The two traditional systems thinking reads, both from Thinking In Systems, offer up broad definitions of systems that are still useful today. Systems are interconnected sets of elements and interconnections that have function or purpose. The author cites the difficulty in identify the interconnections, which tend to be information flows, as well as identifying system purpose.
In today’s world, the interconnectedness of information flow is less obstructed from view than in times previous. We are all connected virtually through the internet, and with better tracking of digital information, we can often see cause and effect much quicker than in times’ past. The idea of feedback loops in systems is true and holds; the difference between then and now is their instantaneous nature.
We can now have discussions in real time across the world. In Design in the Age of Biology, Dubberly cites this trend as a reason for the changing nature of design. While not stated directly, I believe Dubberly is speaking to the democratization of design that this dialogue has created. Users are no longer meant to be “designed for”; the real time connection and ubiquitous flow of information will have regular people demand more from the products and services that are created. People, particularly empathetic designers, are also painfully aware of their effect on culture and the environment. Dubberly speaks to the idea of sustainable design’s inspiration in biological systems; I think it is more a side effect of this empathy.
Thinking in Systems also speaks to difficulty humans have in judging systems. We tend to think in elements instead of connections, as they are more visceral or tangible. The problem with understanding these connections (or flows), is their temporal nature and effects on a larger system. This on the whole has not changed – ie human tendencies towards understanding cause and effect has not changed. This has led to the proliferation of problems in our society. As the article states “if you have a sense of the rate of change of stocks, you don’t expect things to happen faster than they can happen. You don’t give up too soon.” Poverty, disease, lack of education – I believe these all have developed fundamentally due to a lack of awareness of these flows. Sure, racism and ignorance have played their part; but many efforts to help resolve or remedy these issues have failed because of a fundamental misunderstanding of the systems, elements, stocks, and flows related to them.

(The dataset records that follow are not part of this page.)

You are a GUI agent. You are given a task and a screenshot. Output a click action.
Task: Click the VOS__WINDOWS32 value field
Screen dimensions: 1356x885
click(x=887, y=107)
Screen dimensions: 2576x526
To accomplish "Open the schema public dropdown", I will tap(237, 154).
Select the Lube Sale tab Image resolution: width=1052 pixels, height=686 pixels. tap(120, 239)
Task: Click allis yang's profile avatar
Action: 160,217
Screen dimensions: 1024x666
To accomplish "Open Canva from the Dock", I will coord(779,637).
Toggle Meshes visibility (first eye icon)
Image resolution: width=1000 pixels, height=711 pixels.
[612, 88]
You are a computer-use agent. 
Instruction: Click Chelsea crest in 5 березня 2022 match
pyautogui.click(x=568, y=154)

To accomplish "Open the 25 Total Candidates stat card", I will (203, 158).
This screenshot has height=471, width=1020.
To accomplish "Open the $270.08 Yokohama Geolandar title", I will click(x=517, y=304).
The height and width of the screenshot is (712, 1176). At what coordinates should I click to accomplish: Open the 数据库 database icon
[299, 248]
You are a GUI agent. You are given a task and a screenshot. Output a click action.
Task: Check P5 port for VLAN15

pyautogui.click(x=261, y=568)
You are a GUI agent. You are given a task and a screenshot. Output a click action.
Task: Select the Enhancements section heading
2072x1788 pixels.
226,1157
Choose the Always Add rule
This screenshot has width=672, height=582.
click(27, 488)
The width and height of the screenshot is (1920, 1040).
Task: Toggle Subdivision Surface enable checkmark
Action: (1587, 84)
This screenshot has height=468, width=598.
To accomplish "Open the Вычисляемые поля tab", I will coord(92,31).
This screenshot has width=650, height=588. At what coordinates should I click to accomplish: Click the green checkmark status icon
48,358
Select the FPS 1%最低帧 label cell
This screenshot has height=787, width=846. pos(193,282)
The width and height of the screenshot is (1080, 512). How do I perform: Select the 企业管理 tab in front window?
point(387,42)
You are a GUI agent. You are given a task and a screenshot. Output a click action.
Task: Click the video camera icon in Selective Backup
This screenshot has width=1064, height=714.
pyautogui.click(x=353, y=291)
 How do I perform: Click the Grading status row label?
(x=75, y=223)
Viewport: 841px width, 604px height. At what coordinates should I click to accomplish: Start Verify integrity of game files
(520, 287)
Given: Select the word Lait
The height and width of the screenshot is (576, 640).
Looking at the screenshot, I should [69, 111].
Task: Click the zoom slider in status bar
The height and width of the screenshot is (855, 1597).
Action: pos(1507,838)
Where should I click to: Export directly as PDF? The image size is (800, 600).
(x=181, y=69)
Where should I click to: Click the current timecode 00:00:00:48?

As someone brought up in the digital age, as well as having traveled much in my early twenties, I feel the connections I have to the world in perhaps a clearer sense than from someone in previous generations would have. The systems thinking articles to me seemed quite relatable to my existing knowledge, both tacit and learned from the last quarter. Practically, I know that what I end up designing must fit sustainably and fairly into any system, whether it is in Austin or much larger. I also know that the old way of creating – hand-craft – is not something that I can beat out other companies or skilled designers with. Nor is that something I need. Where I can, I hope to accelerate as an interaction “designer-facilitator” and as a systems thinker.